# Maltese Puppy Coat Texture



## Lillybelle (Jan 14, 2011)

Is a wavy coat normal for a Maltese puppy approximately 7 months old? Will they grow out of it and if so at approximately what age?

Thank you!


----------



## bellaratamaltese (May 24, 2006)

is it straight at the part and fluffly/wavy at the end? The adult coat could come in straighter, but it may not. Coat change could occur any time now. You could always try flat ironing the coat if you desire a more non-wavy look.

Welcome to SM!


----------



## aprilb (Jul 9, 2010)

Both of my girls have always had straight hair but my first Maltese had wavy hair. I got him from a BYB so I'm not 100% sure he was a "pure" Maltese.


----------



## Lillybelle (Jan 14, 2011)

The coat around her face, head, and chest is straight and silky. The coat around her bottom is poofy only at the ends but is straight at the part. When she is wet her coat is wavy. She was not bought from a BYB she has a very good pedigree and is AKC registered. I was just wondering if the poof near her bottom will eventually grow out and when the adult coat usually grows in.

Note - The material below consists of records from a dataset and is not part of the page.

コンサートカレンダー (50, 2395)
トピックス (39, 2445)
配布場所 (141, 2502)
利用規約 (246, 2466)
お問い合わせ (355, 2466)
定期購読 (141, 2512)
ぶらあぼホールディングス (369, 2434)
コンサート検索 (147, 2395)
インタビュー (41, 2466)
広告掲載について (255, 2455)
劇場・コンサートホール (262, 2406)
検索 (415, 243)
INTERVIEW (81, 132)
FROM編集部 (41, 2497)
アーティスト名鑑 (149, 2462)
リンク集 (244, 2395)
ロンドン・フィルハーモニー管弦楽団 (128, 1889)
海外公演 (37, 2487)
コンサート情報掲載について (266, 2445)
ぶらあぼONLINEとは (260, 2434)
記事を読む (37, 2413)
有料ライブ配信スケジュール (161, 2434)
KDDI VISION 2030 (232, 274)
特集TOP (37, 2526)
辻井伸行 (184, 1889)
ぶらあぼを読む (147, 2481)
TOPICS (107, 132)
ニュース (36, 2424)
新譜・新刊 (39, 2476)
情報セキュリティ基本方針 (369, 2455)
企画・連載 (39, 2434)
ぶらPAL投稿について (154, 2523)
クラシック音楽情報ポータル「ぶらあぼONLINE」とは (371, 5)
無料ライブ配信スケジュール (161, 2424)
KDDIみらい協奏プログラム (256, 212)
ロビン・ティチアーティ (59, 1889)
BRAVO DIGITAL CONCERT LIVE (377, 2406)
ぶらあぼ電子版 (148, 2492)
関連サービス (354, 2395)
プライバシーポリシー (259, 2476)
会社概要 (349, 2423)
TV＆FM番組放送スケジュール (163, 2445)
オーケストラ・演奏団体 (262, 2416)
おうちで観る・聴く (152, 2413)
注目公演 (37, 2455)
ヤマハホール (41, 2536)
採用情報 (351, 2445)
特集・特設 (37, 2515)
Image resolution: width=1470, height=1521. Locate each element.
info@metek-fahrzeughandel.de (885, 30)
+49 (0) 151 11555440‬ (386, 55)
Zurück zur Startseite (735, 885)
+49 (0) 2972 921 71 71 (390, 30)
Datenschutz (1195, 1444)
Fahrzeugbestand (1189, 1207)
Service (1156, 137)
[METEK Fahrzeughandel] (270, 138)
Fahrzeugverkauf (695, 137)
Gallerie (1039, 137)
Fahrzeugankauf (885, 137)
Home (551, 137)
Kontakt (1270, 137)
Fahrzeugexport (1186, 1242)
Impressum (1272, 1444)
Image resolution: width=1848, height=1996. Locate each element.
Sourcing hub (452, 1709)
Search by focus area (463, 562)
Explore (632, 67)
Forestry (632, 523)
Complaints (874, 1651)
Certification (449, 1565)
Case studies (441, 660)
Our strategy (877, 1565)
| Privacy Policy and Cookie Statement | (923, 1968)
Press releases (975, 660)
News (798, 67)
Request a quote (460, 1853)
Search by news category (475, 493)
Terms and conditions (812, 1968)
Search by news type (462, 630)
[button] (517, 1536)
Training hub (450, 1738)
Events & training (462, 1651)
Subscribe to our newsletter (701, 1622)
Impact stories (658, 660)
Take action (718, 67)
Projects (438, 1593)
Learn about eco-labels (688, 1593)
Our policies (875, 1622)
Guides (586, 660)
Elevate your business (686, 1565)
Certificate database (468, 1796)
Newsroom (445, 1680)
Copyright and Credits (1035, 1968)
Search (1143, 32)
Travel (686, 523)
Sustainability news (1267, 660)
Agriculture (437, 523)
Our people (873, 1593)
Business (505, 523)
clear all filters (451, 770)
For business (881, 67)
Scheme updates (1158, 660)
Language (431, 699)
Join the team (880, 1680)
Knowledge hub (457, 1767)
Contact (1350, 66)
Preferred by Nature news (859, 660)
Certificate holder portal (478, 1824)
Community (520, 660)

I figure it will grow out, hopefully! 
Thanks!







.


----------



## LJSquishy (Feb 27, 2008)

From the picture you posted she appears to have a very normal coat. The longer it gets, the more it weighs itself down and seems to be straighter. Before I started clipping my two their hair was very straight (I had London in almost full coat, and Preston's longest length was probably only 4" or so before I started clipping him). Now that I keep them in short cuts their hair sometimes is wavy, which usually happens when their hair gets wet again from rain, etc. After bath day when they are blowdried, their hair is straight.  I'm sure if I were to grow their coats out it would be straight...but I love having them short since they are so playful!


----------



## jpupart (Jul 19, 2010)

Candy is 7 mos old and her hair is very straight. I'm sure coat type varies and changes occur at different times. Is the picture you posted of her recently taken?


----------



## Lillybelle (Jan 14, 2011)

Yes the large picture was taken December 23, 2010 she was 5 months old, she's just now turning 6 months old in January 2011.


----------



## aprilb (Jul 9, 2010)

She's adorable and looks to have a normal Maltese coat to me!:wub:


----------



## Lillybelle (Jan 14, 2011)

Thank you! I just think Maltese are the cutest little things!


----------



## almitra (Apr 24, 2009)

My female, Pepper, has experienced 2 coat changes--one around 7-9 mos, and the other around 16-18 mos. She is cottony coat now whereas before she was much less so. My little male is silky straight and he's a year yesterday. Adorable breed for sure!


----------



## Maltbabe (Oct 10, 2010)

*hair*

your Maltese's hair is very pretty and as she grows so will her hair. Hair quality depends on the parents . I always comb down and start at the bottom. I have 2 7 month old boys in full coats and 3 adults in puppy cuts. Lady's hair has gotten thick and poofy over the years. she will be 6 in April. Mimie's is soft and silky and she is 2 years old.


----------



## Lillybelle (Jan 14, 2011)

Thank you Barbara! I'm considering trimming it up for the summer. Maybe not as short as a puppy cut but keeping it trimmed so she can run and play without it getting really dirty. Also what about those little hairs that don't quite stay up in the fountain? They are driving me crazy and are just now getting long enough to hang down over her eyes some if it's not in a fountain. I wonder if I should have bangs cut? :blush:


----------